Being turned down

So your proposal wasn't selected for Summer of Bitcoin?

Don't despair! You now have an idea of how bitcoin works and why it’s an important project. You also probably have a good understanding of the various project communities working on bitcoin. This knowledge will help set the stage for your bitcoin journey in the future.

What to do now?

First, don't take it personally. Just like when you apply for a job, there are several reasons why you might not be a right fit for your project.

So, where to go from here? There are several strategies you can consider to go forward positively.
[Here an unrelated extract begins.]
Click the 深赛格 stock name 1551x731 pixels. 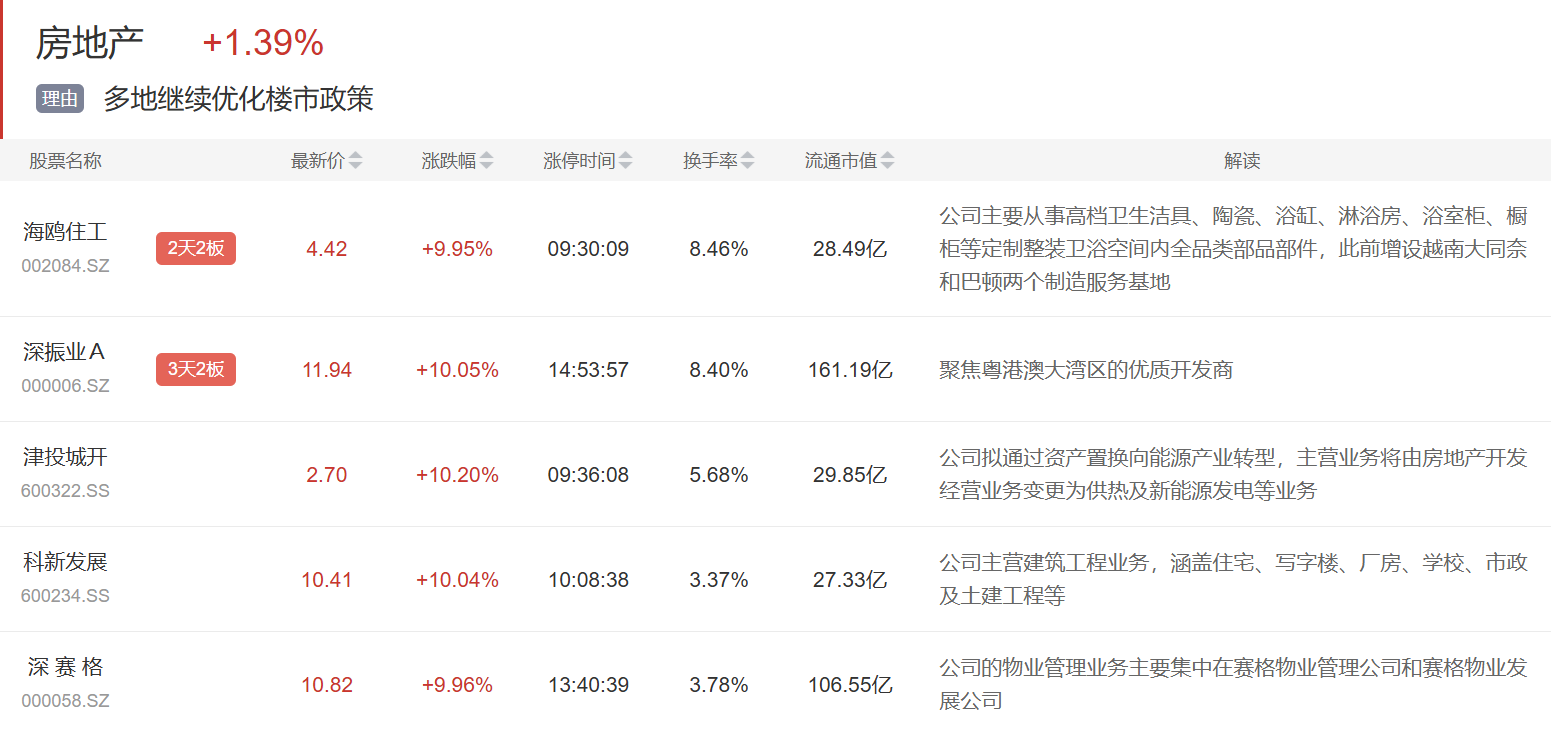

What might you have done differently?

Some example questions to think about:

  1. Was there a mismatch with my skills and the project requirements? If so, what skill areas can I work on to be better qualified next year?

  2. Did I engage enough with the community during the application process?
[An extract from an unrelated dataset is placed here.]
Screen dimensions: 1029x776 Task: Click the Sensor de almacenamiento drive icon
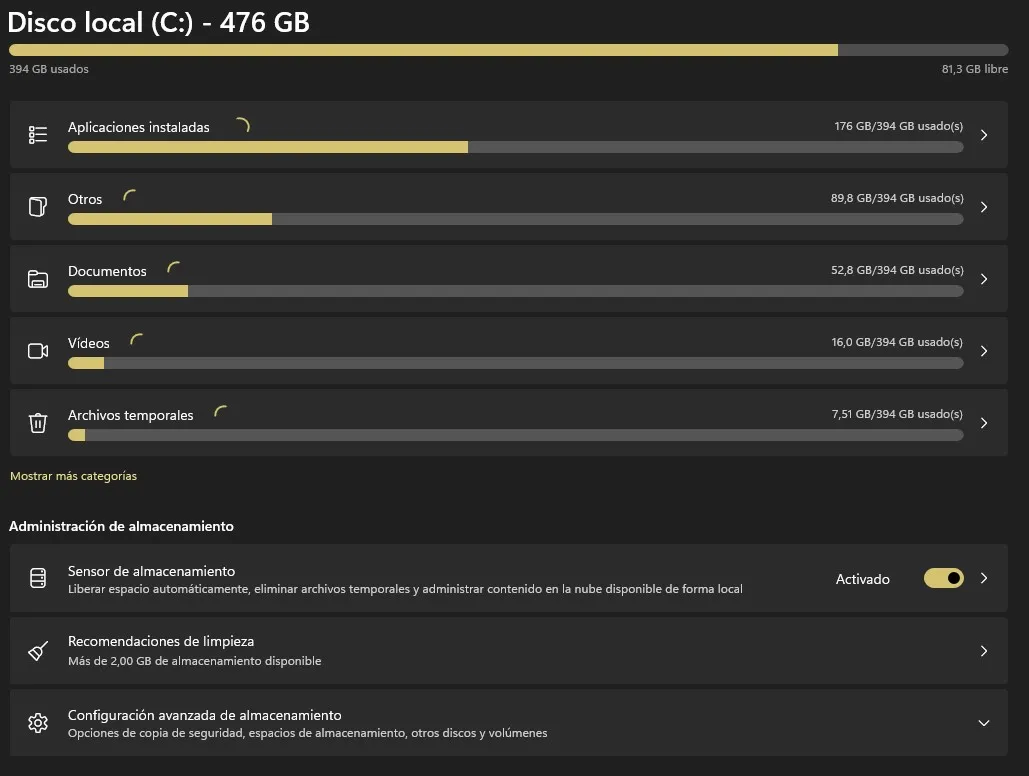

  3. Was my communication with the project community professional, thorough and in public in a true open-source spirit?

  4. Did I contribute to the project during the application process?

  5. Was my project plan clear and detailed?
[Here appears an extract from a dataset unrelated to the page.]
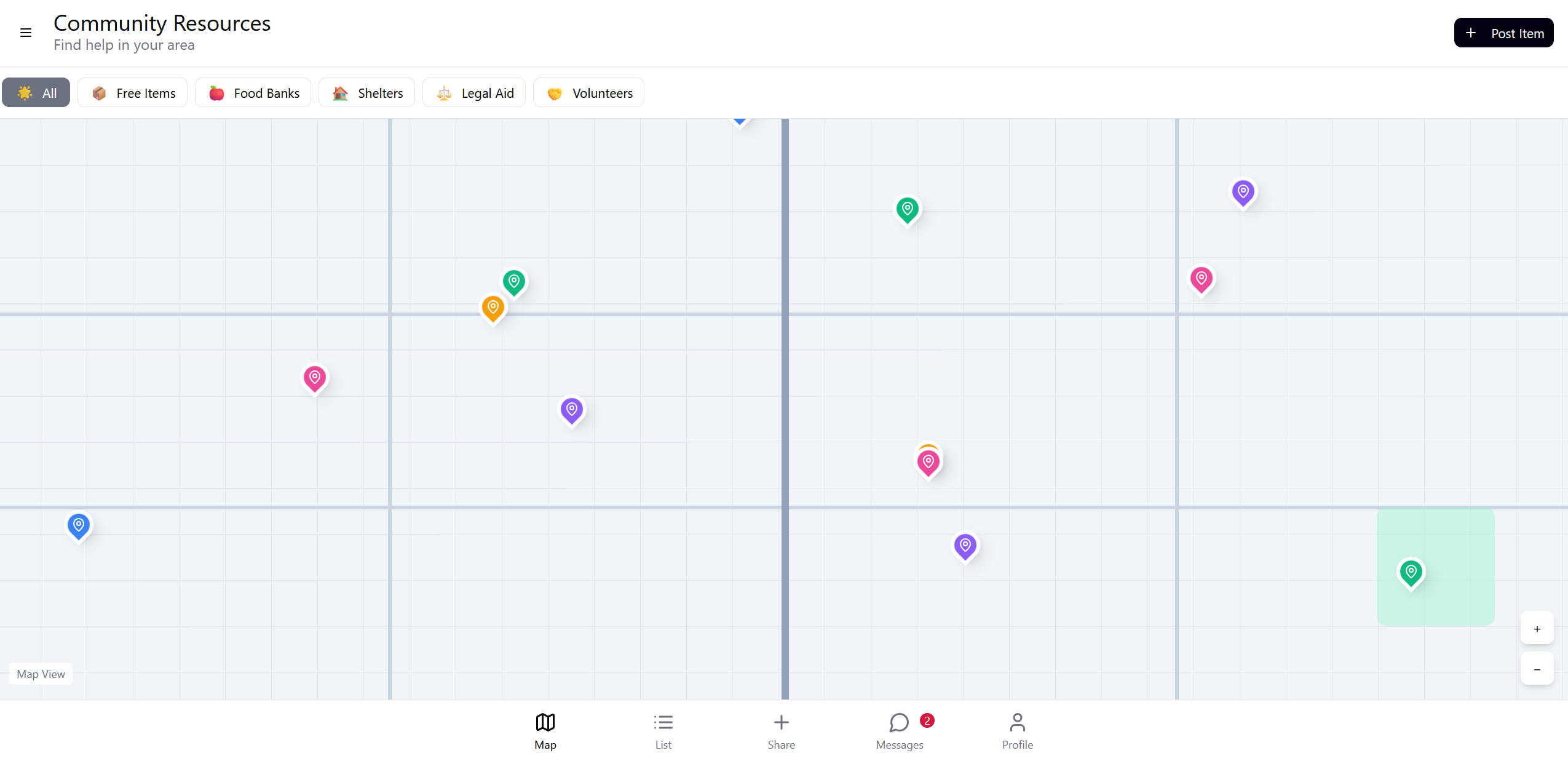Viewport: 1568px width, 761px height.
Task: Toggle the All category filter
Action: (x=36, y=93)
Introspecting about what you might be able to do differently next time is a great pathway to success.

Find ways for doing the project anyway

For those contributors with the drive to forge ahead without financial support, you may find that the project communities are welcoming to all contributions! Don't be afraid to approach your community, dive into their code base and find ways to contribute with bug fixes and code reviews.

Remember, all of the current contributors started somewhere in the beginning, most without any financial support and eventually found a way to become part of the project and sustain their living.

Stay connected

If you've already invested time and energy getting to know a community, stay involved! Subscribe to relevant mailing lists, participate in chat channels, or fix small bugs that you have time for.

There are also many non-code ways you can contribute to software. If you're interested in documentation, graphic design, release testing, public relations or marketing, most projects welcome contributions in these areas. Taking on small non-code projects can be a great way to stay connected and build a reputation in a community. The community is a great place to hang out if you're interested in open-source design and UX.

Try a new organization

Maybe that project wasn't the right fit! Part of selecting a project is selecting a community that works with you. Re-read our chapter on finding the right organization and project. Keep looking until you find the right fit!

Keep trying

Just keep trying. Never give up. If none of your proposals get accepted, sit back and relax. You have a whole year ahead to improve your chances with the open-source community by contributing as much as you can.